Потом огляделся вокруг и шепнул ему на ухо:
– Старший Стременчика…
Глаза у Живчака засмеялись… предзнаменовение было хорошим. Он знал старого Цедро, не один раз с ним ссорился и не мог вынести его шляхетской гордыни, которая перед мещанским богатством головы согнуть не хотела.
– Мальчик Стременчика, – воскликнул он. – Не удивительно, что от него убегает, потому что с этим палачом никто не выдержит. Он разбойник, только счастье, что сил уже не имеет, а то с ним каждый день пришлось бы сражаться. Едет один воз, крытый шкурами, – добавил он, – мальчика в середину прикажу посадить и до Дукли, а может, и до Старого Сандча повезу, но что потом, потому что я в Венгрию вернусь?
Бакалавр аж руки сложил от благодарности и воскликнул:
– Из Сандча пойдёт пешком! Справится… В монастыре его покормят, потому что там панны от дверки никого голодным не отправляют…
Живчак смеялся.
– Поделом старому пану! – добавил он. – Есть нечего, а свою макушку так держит, точно она золотая, и нет других людей на Божьем свете. Все убедятся в этом, когда от него сбежит собственный ребёнок…

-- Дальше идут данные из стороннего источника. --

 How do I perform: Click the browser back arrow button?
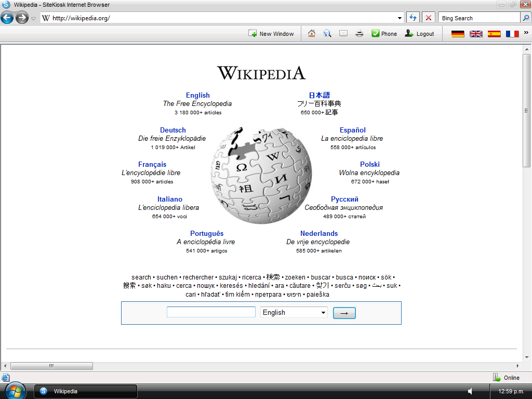pyautogui.click(x=7, y=18)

– А! – вздохнул Рыба. – Мальчик бы отцовскую строгость перенёс, потому что терпеливый и честный, но хочет учиться, а родитель ему запрещает.

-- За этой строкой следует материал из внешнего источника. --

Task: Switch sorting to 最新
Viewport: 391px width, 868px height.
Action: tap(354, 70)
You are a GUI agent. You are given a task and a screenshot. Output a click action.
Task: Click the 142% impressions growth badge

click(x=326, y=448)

– Да, чтобы сделать из него такого же бездаря, как сам, – крикнул Живчак. – Не умаляю я почтения к шляхте и панам, они всё-таки бьются и защищают нас, и нужны на свете, но и другие люди тоже нужны, хоть землю пашут и товары возят…
– Либо Бога прославляют, – прервал бакалавр.
Живчак склонил голову.
– Значит, мальчика возьмёте? – спросил обрадованный Рыба.

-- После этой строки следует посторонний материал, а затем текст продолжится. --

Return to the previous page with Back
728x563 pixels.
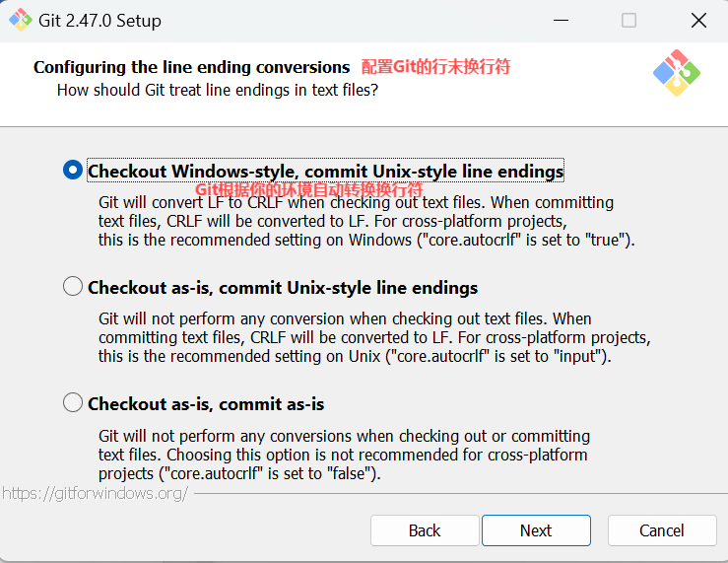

– Почему не взять! – сказал Живчак. – Вы говорите, что это будет во славу Божию… ну, и от палача вызволить тоже заслуга. Только пришлите мне его с утра, потому что я его ждать не думаю. Кому в дорогу, тому пора. Дни становятся жарче, до стоянки нужно по холодку ехать.
– Я вам сам его приведу, – благодаря, добавил уходящий бакалавр.
Потом он поспешил в школу, чтобы и добрую весть принести запертому, и вызволить его из комнаты. Уже не было причины опасаться нападения старого Цедро, поэтому Гжесь перешёл в каморку.
Когда это происходило в школе, Стременчик постоянно ожидал возвращения сына, в его голове не могло уместиться, чтобы ребёнок посмел от него сбежать. Это укрывательство после вчерашнего избиения показалось достойным сурового наказания. Бить его снова он имел отвращение и боялся собственной вспыльчивости, потому что молчаливое терпение ребёнка пробуждало в нём ярость. Решил, поэтому, как только тот появится, посадить его в тёмный погреб на хлеб и воду.